In the excerpt on noise level below, condense the paragraph that begins "The noise level in this study" into a short bulleted list that keeps its main facts.

══ Selected extract

The noise level in this study is represented by signal-to-noise ratio (SNR), defined as ten times log₁₀ of the sum of squares of the signal divided by the sum of squares of the noise. When the data sets contain replicates, the SNR can be estimated by

$$\mathit{SNR}=10{\log }_{10}{\left(\frac{\sum _{i=1}^K{\stackrel{‒}{O}}_{i\cdot }}{\sum _{i=1}^K\left(\sum _{j=1}^{M_i}\right(O_{ij}-{\stackrel{‒}{O}}_{i\cdot })∕M_i)}\right)}^2$$ (6)

where O_ij means the j-th replicate of i-th observation, among a total of K observations, the i-th observation contains M_i replicates, and ${\stackrel{‒}{O}}_{i\cdot }=\frac{1}{M_i}{\sum }_{j=1}^{M_i}{O}_{ij\cdot }$.

As the scales of coefficients were different, we modified the NC score from Eq. (3) to

$${\text{Score}}_R=\underset{i=1,\dots ,N}{\max }(\mid {\widehat{\beta }}_i^{\left(1\right)}-{\widehat{\beta }}_i^{\left(2\right)}\mid ∕(2\max ({\widehat{\beta }}_i^{\left(1\right)},{\widehat{\beta }}_i^{\left(2\right)})\left)\right)$$ (7)

════
══ Supplied material

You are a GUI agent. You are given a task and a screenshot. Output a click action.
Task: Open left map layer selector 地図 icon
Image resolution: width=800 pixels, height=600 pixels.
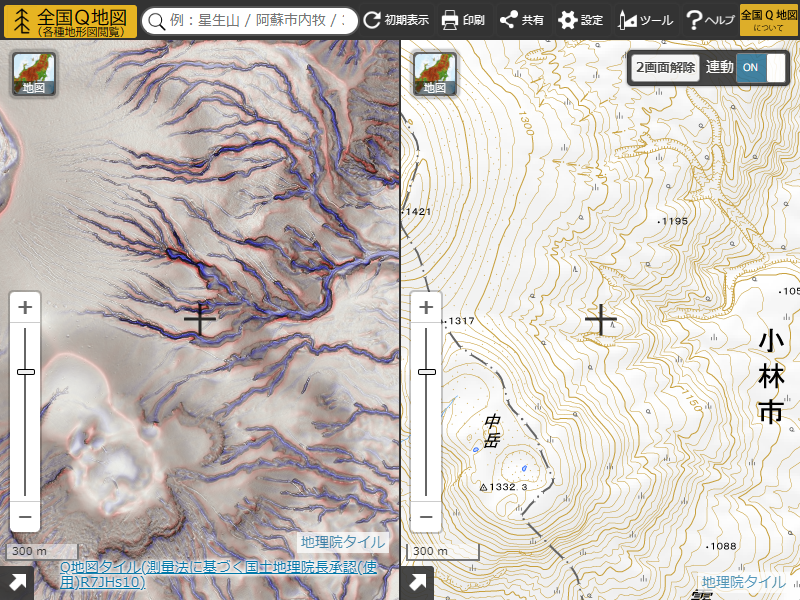click(x=34, y=74)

════

Answer to this task ▸
- The study represents noise level as the signal-to-noise ratio (SNR).
- SNR is ten times log₁₀ of the signal's sum of squares divided by the noise's sum of squares.
- When the data sets contain replicates, SNR can be estimated with Eq. (6).